There is a similar ranking chart for PPC companies and one for Organic SEOs. I haven’t received a recent award for Organic SEO possibly because SEM911 sounds like it does SEM (which a lot of ignorant people think means paid search – PPC), hence SEM911 keeps winning PPC awards. In reality, I haven’t done any major PPC work since 2005, so it’s irritating to keep getting these flattering awards. OK, I managed a 7-figure annual PPC spend for my current employer, but that doesn’t count for SEM911. The profile for SEM911 is accurate.

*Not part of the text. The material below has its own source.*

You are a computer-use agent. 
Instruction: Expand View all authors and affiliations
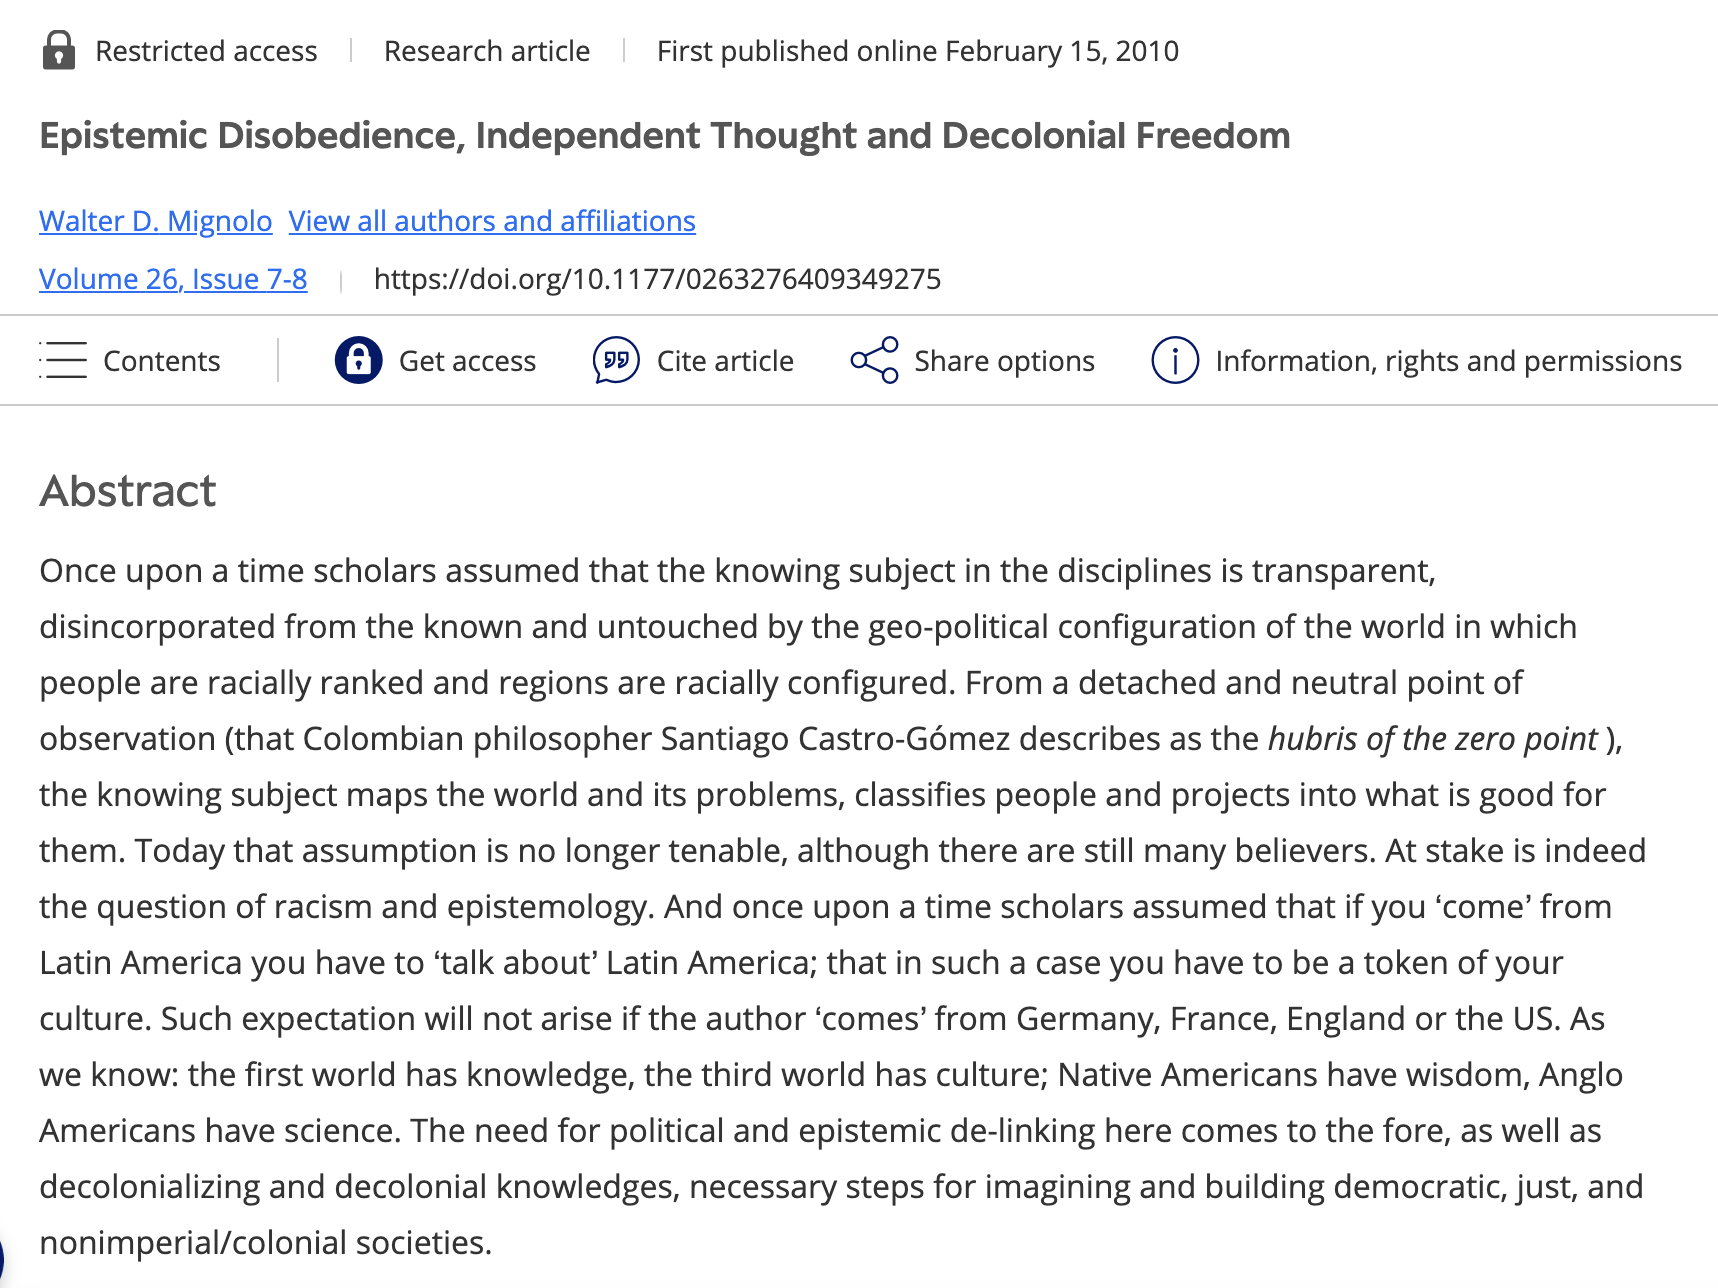coord(492,220)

My “rankings”? If I remember correctly, I might have been sent an email or three in the early days, encouraging me to get a paid listing. I used to get a #1 ranking for TrainSEM when Kalena Jordan was the only other person to offer SEO training. Sometimes her Search Engine College would rank #1 and sometimes it was me. Then as other companies entered the training market, we were demoted. In those days there was not a separate list for Australia, so we were on the global list. I hardly do any SEO training in Australia, but I’m not worried about the non-existent TopSEOs ranking for India where most of my students live.

This isn’t the first month when I have received two different ranks for the same website one minute apart, (ranks #2 and #3) – OK, this is because in the US rankings, TrainSEM is #3 but in Australia it is #2. However, in the column for “Comprehensive”, for Australia I score “Very Good” but in the US I am “Excellent”.

Some of my work colleagues have done Bruce Clay’s SEO training in Australia and I have seen the detailed course notes – they are comprehensive. In the Australian list he doesn’t make the top 10 but in the US, he’s #4 and Kalena scrapes in at #10. Jill Whalen offers SEO training too, but I can’t recall seeing her site on the list.

Begs the same question others are asking – who makes the list and who doesn’t?

I have never paid to be ranked by TopSEOs or to be a member. Initially, TopSEOs only dished out a free membership badge, which I displayed, but I dropped it some years ago. I don’t believe I linked it to them, or perhaps it was nofollowed – not terribly important. Each month I would get at least one award but no attempt was made to sell me a membership. Perhaps the time zone difference was too great. It was amusing to see who was at the top – either they were a new company or they had paid for top billing.

Fast forward to the present.

There’s a small tempest brewing about TopSEOs right now:

My verdict: TopSEOs have not tried the hard sell on me but I agree that a for-profit company is in no position to rank anyone or anything, particularly SEOs.

There is no comparison between an agency with 10 happy customers who were ranked #1 for non-competitive phrases and another agency with 10 equally happy customers who got #1 placement for very competitive phrases. If the set of customers were swapped around, the results might be very different.

The victim here is the SEO’s potential customer. It is bad enough that anyone can slap on an SEO shingle, but if they can also get a favourable ranking by virtue of a paid review/inspection, then there is a risk that a shonky operator might fall through the cracks and be awarded a high ranking.

Fortunately, my free high rankings have not given me a single paying customer (that I can identify) through TopSEOs. I think there’s a message there.